- Country: Pakistan
- Region: Punjab
- Division: Dera Ghazi Khan
- District: Rajanpur

Area
- • Tehsil: 2,905 km^{2} (1,122 sq mi)

Population (2023)
- • Tehsil: 419,011
- • Density: 144.2/km^{2} (373.6/sq mi)
- • Urban: 15,871 (3.35%)
- • Rural: 403,140 (96.65%)

Literacy (2023)
- • Literacy rate: Total: (20.98%); Male: (28.18%); Female: (13.04%);
- Time zone: UTC+5 (PST)
- • Summer (DST): UTC+6 (PDT)

= Rojhan Tehsil =

Rojhan is a tehsil located in the Rajanpur District, Punjab, Pakistan.

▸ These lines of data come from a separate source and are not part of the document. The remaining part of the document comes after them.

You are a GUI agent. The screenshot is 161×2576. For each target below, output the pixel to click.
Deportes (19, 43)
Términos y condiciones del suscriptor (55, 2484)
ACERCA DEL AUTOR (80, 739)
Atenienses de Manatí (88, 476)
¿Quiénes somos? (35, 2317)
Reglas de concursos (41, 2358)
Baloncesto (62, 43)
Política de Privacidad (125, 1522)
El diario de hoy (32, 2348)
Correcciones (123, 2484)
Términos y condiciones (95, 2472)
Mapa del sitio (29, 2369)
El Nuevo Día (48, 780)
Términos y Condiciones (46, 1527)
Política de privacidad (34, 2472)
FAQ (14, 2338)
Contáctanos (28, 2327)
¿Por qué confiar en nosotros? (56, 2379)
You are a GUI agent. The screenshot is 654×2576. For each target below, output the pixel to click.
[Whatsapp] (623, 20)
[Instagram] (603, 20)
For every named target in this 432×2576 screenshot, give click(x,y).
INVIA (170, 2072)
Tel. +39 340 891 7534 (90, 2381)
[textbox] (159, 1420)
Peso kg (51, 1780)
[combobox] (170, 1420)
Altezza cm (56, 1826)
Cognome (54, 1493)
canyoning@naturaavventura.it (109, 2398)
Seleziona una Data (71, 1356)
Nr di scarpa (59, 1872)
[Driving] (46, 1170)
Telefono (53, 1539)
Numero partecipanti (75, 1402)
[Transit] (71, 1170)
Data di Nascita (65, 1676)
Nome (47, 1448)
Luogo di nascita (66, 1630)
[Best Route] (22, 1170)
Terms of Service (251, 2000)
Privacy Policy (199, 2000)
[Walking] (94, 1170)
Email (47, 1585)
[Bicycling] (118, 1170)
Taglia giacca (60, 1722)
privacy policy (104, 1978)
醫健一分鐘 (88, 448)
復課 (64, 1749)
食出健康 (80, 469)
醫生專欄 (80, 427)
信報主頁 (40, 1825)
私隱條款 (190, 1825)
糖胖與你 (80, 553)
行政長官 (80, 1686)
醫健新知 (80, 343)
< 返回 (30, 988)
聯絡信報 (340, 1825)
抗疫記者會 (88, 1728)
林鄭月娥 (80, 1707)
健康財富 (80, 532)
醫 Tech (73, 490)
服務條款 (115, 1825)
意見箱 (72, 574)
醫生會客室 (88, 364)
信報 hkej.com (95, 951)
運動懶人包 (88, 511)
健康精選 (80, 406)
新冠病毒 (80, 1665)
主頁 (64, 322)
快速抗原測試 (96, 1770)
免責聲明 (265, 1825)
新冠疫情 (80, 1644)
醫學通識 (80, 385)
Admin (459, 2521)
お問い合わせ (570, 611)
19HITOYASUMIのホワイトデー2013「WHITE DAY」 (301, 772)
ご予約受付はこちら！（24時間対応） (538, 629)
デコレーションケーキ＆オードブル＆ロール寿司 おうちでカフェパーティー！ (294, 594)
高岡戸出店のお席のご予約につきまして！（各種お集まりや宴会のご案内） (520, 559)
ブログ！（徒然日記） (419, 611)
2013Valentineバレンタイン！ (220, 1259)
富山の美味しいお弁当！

It is administratively subdivided into 8 Union Councils The headquarters of the tehsil is located in the town of Rojhan at the footholds of the Suleiman Range and on the western bank of Indus River. It is situated in the tri border area of Punjab, Pakistan. Rojhan tehsil borders Balochistan to its south west, Sindh to its south and Rahim Yar Khan District to its west.Rojhan tehsil in the stronghold of Mazari tribe.

== Demographics ==

=== Population ===

As of the 2023 census, Rojhan tehsil has population of 474,077. Out of which, Urban population is 15,871 which is nearly 3.35% and rural population is 403,140.

=== Literacy ===
As of the 2023 census, Rojhan Tehsil has a total literacy rate of 20.98%, with male literacy at 28.18% and female literacy at 13.04%.

=== Languages ===
The largest languages in the tehsil are Balochi (53.37%) and Saraiki (44.97%) as of 2023.